Exquisite TerrorRumours of the death of the print magazine continue to spread, but there seems to have been a revival in the fortunes of the horror film press in the last few years, with several publications launching. Admittedly, most have been pretty disappointing – too much sloppy writing, bad design and misplaced self-congratulation all round, I fear. But Exquisite Terror is something rather different.

This A5 magazine feels very much like a throwback to the fanzines of the 1970s – which is no bad thing. Those labours of love provided a welcome antidote to cynically produced mainstream ‘monster magazines’ of the time, with in-depth, serious articles and few concessions to commercial aesthetics, and that is very much the case here.

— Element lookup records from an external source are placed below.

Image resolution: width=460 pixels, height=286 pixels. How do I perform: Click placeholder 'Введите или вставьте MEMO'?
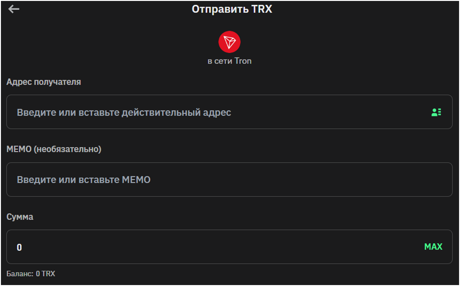click(84, 179)
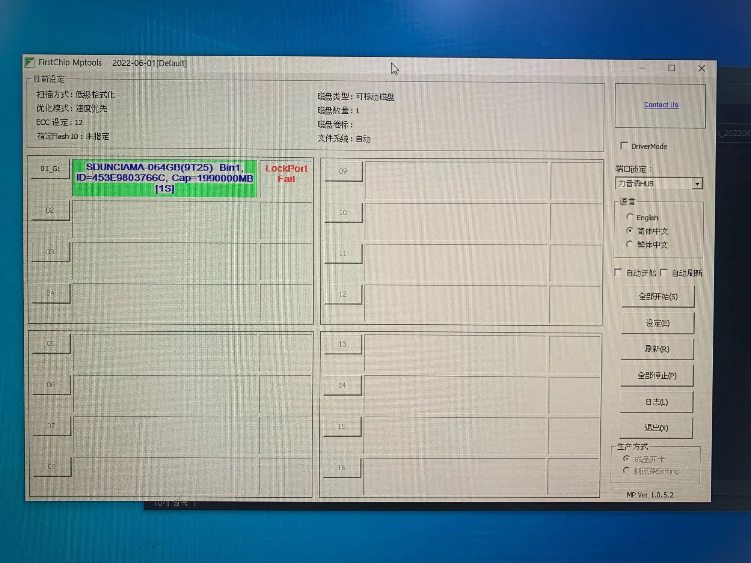Expand the 端口锁定 port lock dropdown
This screenshot has width=751, height=563.
pyautogui.click(x=697, y=184)
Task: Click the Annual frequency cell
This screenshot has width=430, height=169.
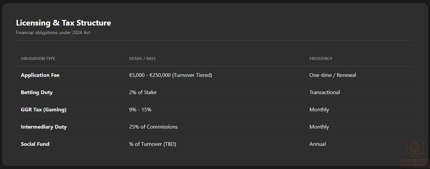Action: [318, 144]
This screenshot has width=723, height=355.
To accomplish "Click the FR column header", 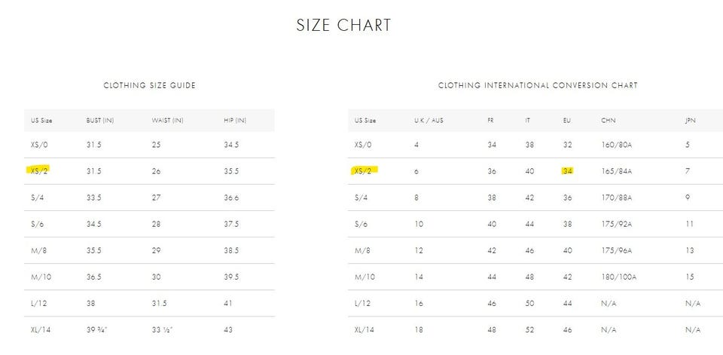I will (x=491, y=121).
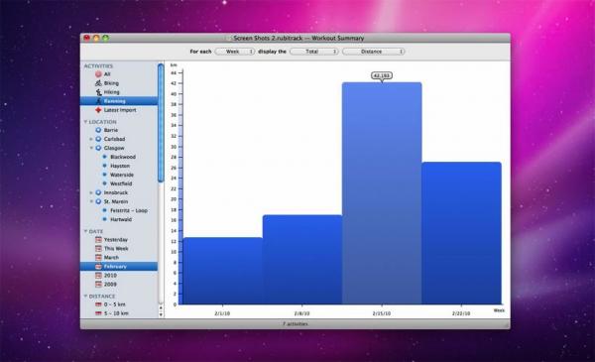595x362 pixels.
Task: Select Blackwood under Glasgow
Action: (123, 157)
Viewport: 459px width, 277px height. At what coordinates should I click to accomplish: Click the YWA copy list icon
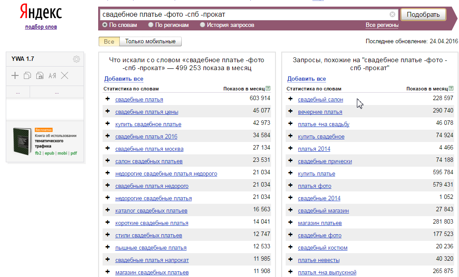(x=27, y=76)
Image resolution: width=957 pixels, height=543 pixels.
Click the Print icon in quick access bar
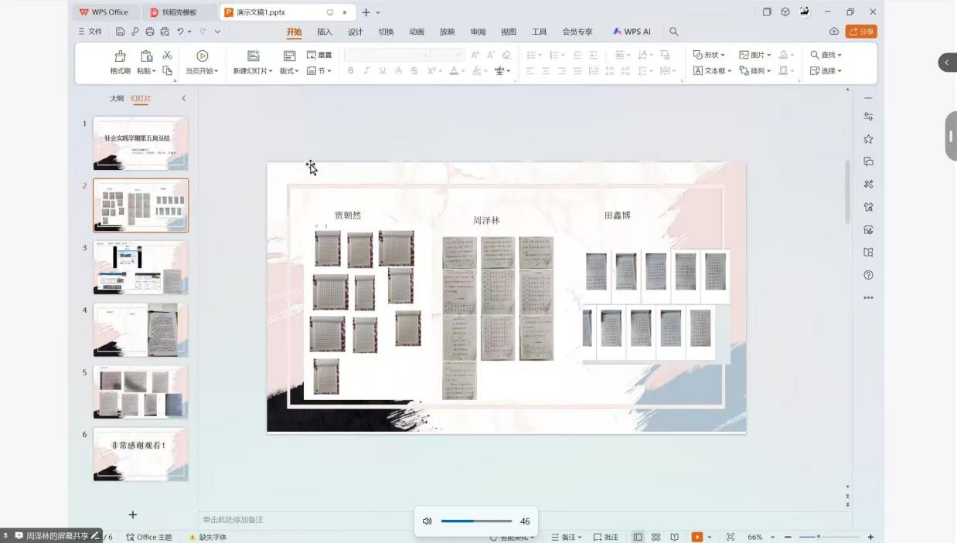tap(150, 32)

Like those earlier mags, ET is happy to use original artwork in lieu of illustrations – though perhaps here it is a deliberate creative choice rather than a lack of access to movie stills that could be reproduced by low-cost printing methods – and the magazine utilises plenty of white space, refusing to allow it’s small format to become cluttered. Occasionally, it goes a little too far – there are some completely blank pages – but in a world where magazine pages seem determined to fill every single millimetre, it’s oddly refreshing, and at times, it reminds me a little of the very early editions of Cinefantastique.

As for the actual content – it’s an eclectic mix. Issue 1 has features on Donald Sutherland’s 1970s work, The Exorcist, Cold Fish and Julia’s Eyes, while issue 2 is less film centred, covering the darker side of fairy tales, the Mexican Day of the Dead and Clive Barker. Carefully compiled by editor Naila Scargill, each issue therefore seems to have its own distinct identity.

Not for everyone, certainly – if you crave articles on the latest Hollywood horrors, this won’t be your bag at all. But genre fans looking for interesting, sometimes provocative features on the fringe elements of the genre will find much to enjoy here.